Friday, March 19, 2010

The Limited Application of a RICO Claim

A Federal District Court in Michigan has dismissed a RICO [Racketeer Influenced and Corrupt Organizations Act] claim against Sedwick Claims Management Services. The plaintiffs alleged that the insurance company, "....'engaged in a scheme to defraud employees of the minimum wages and fringe benefits to which they were entitled' under the McNamara-O'Hara Services Contract Act, 41 U.S.C. 351,et seq. (SCA), 'in violation of the civil provisions of ... RICO.'"

In dismissing the case, the court reasoned, "an injured worker may not use RICO as an 'end run' around the exclusive procedures and remedies prescribed by the WDCA [Michigan's Workers Disability Compensation Act] -Defendants contend that Plaintiffs have filed this action in an attempt to convert their workers compensation disputes into a federal RICO case-the basis of which is the Defendants' allegedly-fraudulent violation of the WDCA. Plaintiffs' effort to convert their disputes over benefits into RICO claims, while creative, must be rejected.
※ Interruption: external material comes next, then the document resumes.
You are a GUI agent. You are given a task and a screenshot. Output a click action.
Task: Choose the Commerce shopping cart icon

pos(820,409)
Plaintiffs' RICO claims seek to expand RICO far beyond its intended reach. As the federal courts have repeatedly held, a plaintiff may not use a RICO claim as an 'end run' around a comprehensive, specialized, and exclusive administrative scheme like the scheme established by the WDCA. Yet that is precisely what these Plaintiffs seek to do."

"....RICO was never intended to create a path into courts for litigants who would otherwise be limited to exclusive administrative remedies and procedures, and subject to strict damages limitations. The Court finds that Plaintiffs may not use their RICO claim to reform Michigan's workers' compensation law-allowing them to do so would be an unwarranted intrusion into Michigan state law and procedure."
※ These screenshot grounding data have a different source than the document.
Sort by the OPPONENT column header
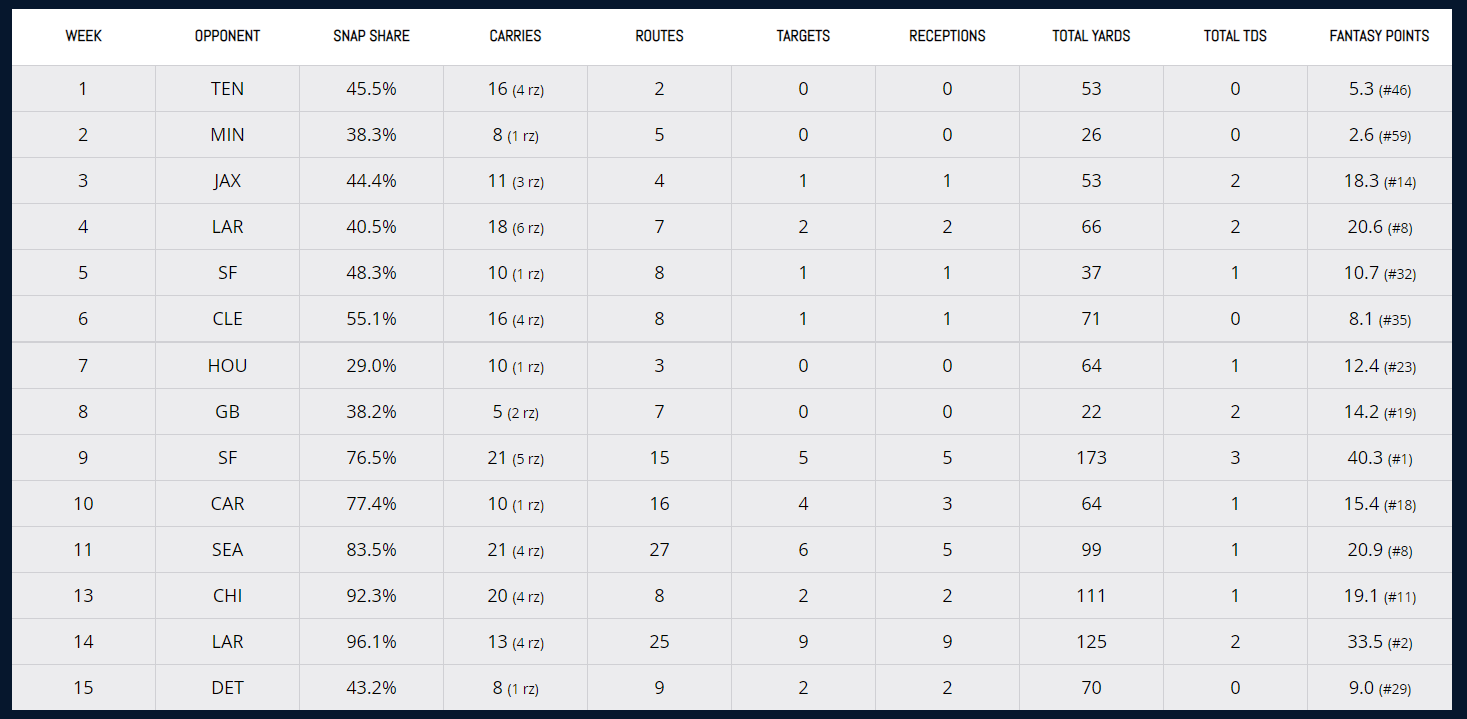The height and width of the screenshot is (719, 1467). tap(227, 36)
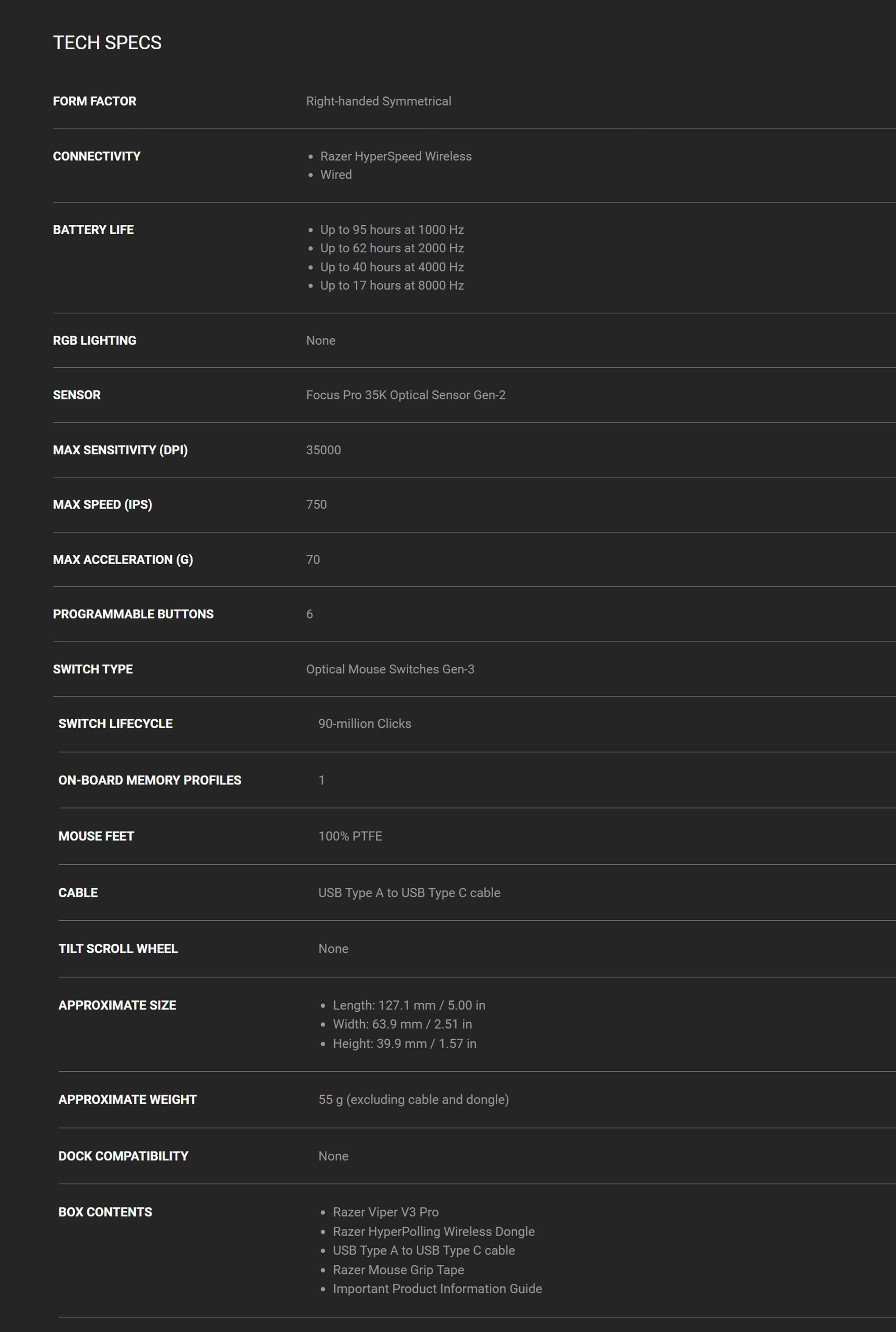Select 55 g (excluding cable and dongle) text

point(414,1099)
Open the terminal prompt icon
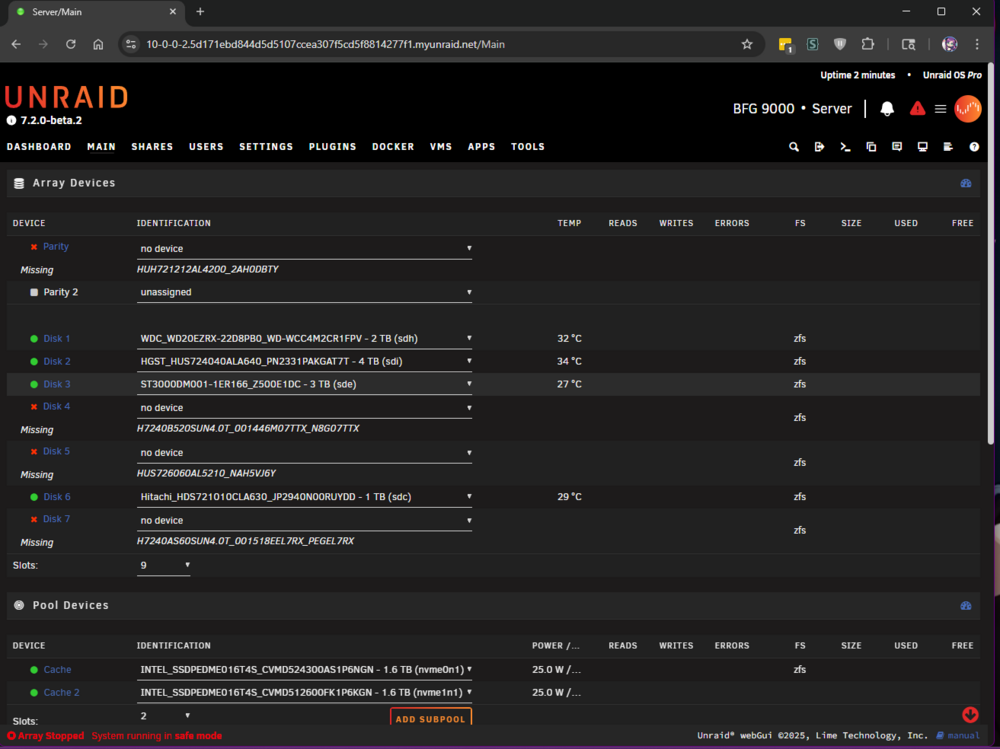Viewport: 1000px width, 749px height. coord(845,147)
Jackson v. Sedgwick Claims Management Services, Inc., 2010 WL 931864, E.D. Mich. 2010, March 11, 2010.

Click here to read more RICO claims and workers' compensation.

Wednesday, March 17, 2010

CMS Announces New Life Tables

The Centers for Disease Control (CDC) has recently published its 2005 United States Life Tables. Effective April 12, 2010, the Centers for Medicare & Medicaid Services (CMS) will begin referencing the CDC's Table 1: Life table for the total population: United States, 2005, for WCMSA life expectancy calculations. This means that for any newly submitted WCMSA proposal received by CMS' Coordination of Benefits Contractor (COBC), or where any WCMSA case is reopened on or after April 12, 2010, CMS will apply the CDC's 2005 Table 1 for life expectancy calculations.
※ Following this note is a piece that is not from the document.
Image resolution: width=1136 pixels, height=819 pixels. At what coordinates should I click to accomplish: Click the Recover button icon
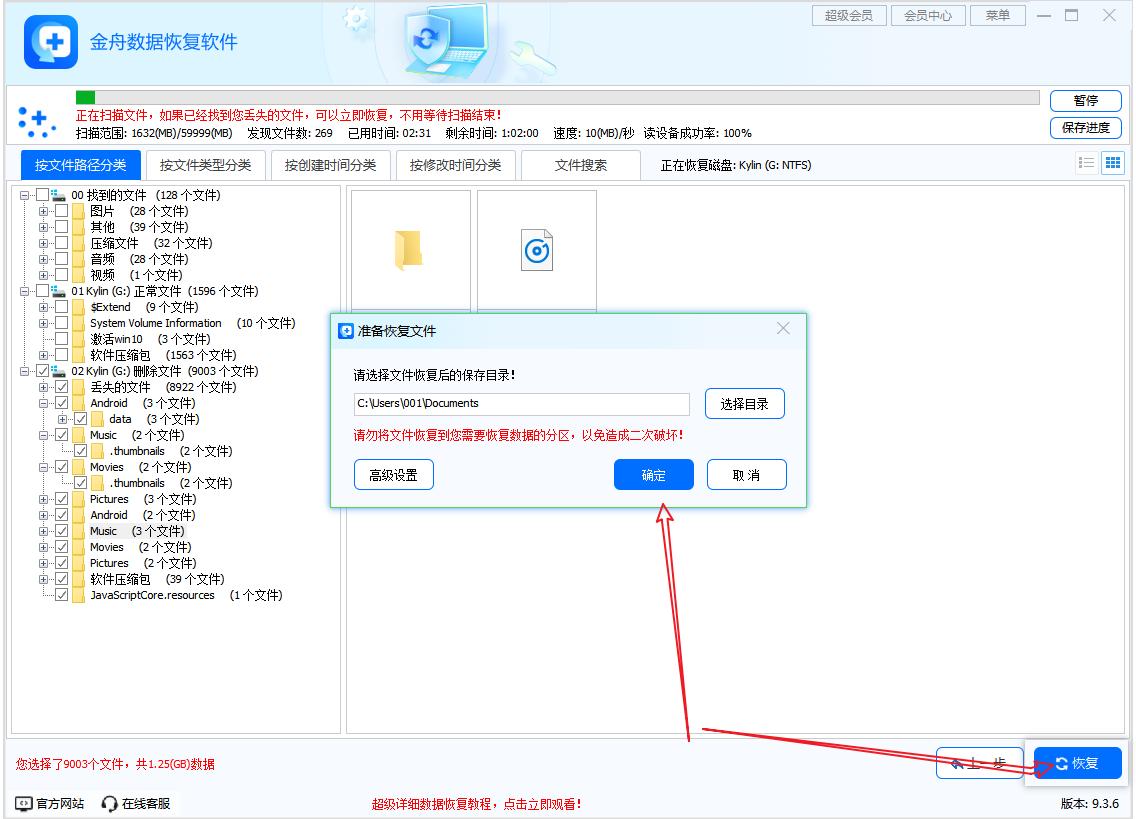1061,764
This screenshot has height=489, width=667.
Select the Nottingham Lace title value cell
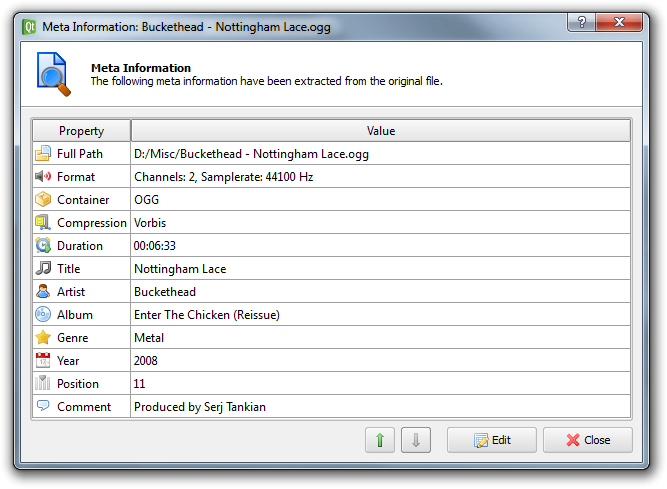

In 2005, the overall expectation of life at birth was 77.4 years, representing a decline of 0.1 years from life expectancy in 2004. From 2004 to 2005, life expectancy at birth remained the same for males (74.9), females (79.9), the white population (77.9), white males (75.4), white females (80.4), the black population (72.8), and black males (69.3). Life expectancy at birth increased for black females (from 76.0 to 76.1). Life expectancy estimates based on the revised meth­ odology are slightly lower than those based on the previous method­ ology. For 2005, life expectancy at birth based on the revised methodology was lower by 0.4 years for the total population.